Performance de Suzanne Joly
présentée le 7 et 8 octobre 1995 au Musée de Pointe-à-Callière (Montréal)
dans le cadre de l'exposition Vitrines, histoires d'étalage.

© Pascale Beaudet, dans la revue culturelle de Lanaudière L'Artefact, Vol IV no 4, janvier-février 1996, p. 23-24.


Voir ou Regarder


Voir ouvre tout l'espace au désir,
mais voir ne suffit pas au désir.
L'espace visible atteste à
la fois ma puissance de découvrir
et mon impuissance d'atteindre.

Jean Starobinski, L'Oeil vivant, essai.

La performance de Suzanne Joly, intitulée Emphase et récupération, est orientée vers la proposition suivante : «regarder peut être un exercice déstabilisant pour la personne qui regarde et pour celle qui est regardée ; cet exercice mène parfois à la découverte et à l'exploration d'espaces inconnus.» Au début de sa performance, Suzanne Joly dit un texte où elle exprime le souhait de susciter un espace mental chez le spectateur. Espace d'ouverture à l'autre, à une autre façon d'ouvrir l'oeil sur le monde. La lecture de ce texte ayant été préenregistrée sur vidéo, la performance se dédouble et sa présence physique cède le pas à la présence reconstituée; le corps reproduit prend alors plus d'importance que le corps réel.

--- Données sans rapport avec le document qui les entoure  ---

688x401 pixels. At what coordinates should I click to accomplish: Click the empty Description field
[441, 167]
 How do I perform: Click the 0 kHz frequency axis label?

La vue (de la performeuse, de la personne présente) est le sens le plus sollicité par Suzanne Joly, dans sa fonction naturelle, mais aussi dans son prolongement électronique : la caméra, le moniteur vidéo. Bien sûr elle fait aussi appel à l'ouïe par la parole et la musique, mais son propos essentiel ne se trouve pas là. La condition élémentaire de la vision est la création d'une distance entre l'objet regardé et nous. Une distance supplémentaire est créée par les gestes de la performeuse, qui se filme derrière un obstacle translucide : un couvercle de table tournante. Cet objet rappelle et redouble la présence de la lentille de la caméra, qui est invisible pour le spectateur, et celle de l'écran du moniteur. Ce que nous dit l'artiste, c'est que peu importe sa nature, la communication rencontrera toujours une barrière qui lui fera perdre un peu de sa transparence.

Par la suite, l'artiste impose des obstacles à sa propre vision, de manière à provoquer des interrogations sur sa présence physique dans sa performance : d'où peut-elle parler, de quel corps virtuel ou réel ? Jusqu'où la confusion entre monde réel et monde virtuel peut-elle aller pour provoquer des échappés du sens ? Le corps n'acquiert-il pas une «valeur ajoutée» du fait de sa mise en représentation dans un espace technologisant ?

Les obstacles à la vision sont des lentilles (comme pour des lunettes) fantaisistes que l'artiste s'est elle-même fabriquées : lentilles pour le soleil accrochées au fil de fer formant bandeau, petites bouteilles de verre, passoires, cônes métalliques. Le rapport entre la performeuse et l'écran sur lequel elle se regarde en direct est donc transformé par ces lentilles peu commodes qui imposent des mouvements de la tête et du corps si elle veut arriver à distinguer quelque chose. Vision et aveuglement en viennent à un point de contact. Ce rapport entre vue et voilement est aussi exprimé par les écrans des moniteurs, qui sont tantôt occupés par l'image de la performeuse et qui tantôt présentent leur yeux opaques et bleus.

Suzanne Joly joue avec les possibilités de la vidéo : la division de l'image, de l'écran en plusieurs cases identiques, le stroboscope, le ralenti. Les effets qui en résultent captivent le regard : fascination de la répétition, qui n'est pas sans rapport ici avec une réflexion sur l'identité d'un individu, toujours semblable et toujours différent.

«Je me regarde regarder», dit Suzanne Joly, comme si elle se trouvait devant un miroir, mais ce n'est pas le cas. Le spectateur, lui, la regarde se regarder regarder, comme si les miroirs s'additionnaient et permettaient une vision à l'infini.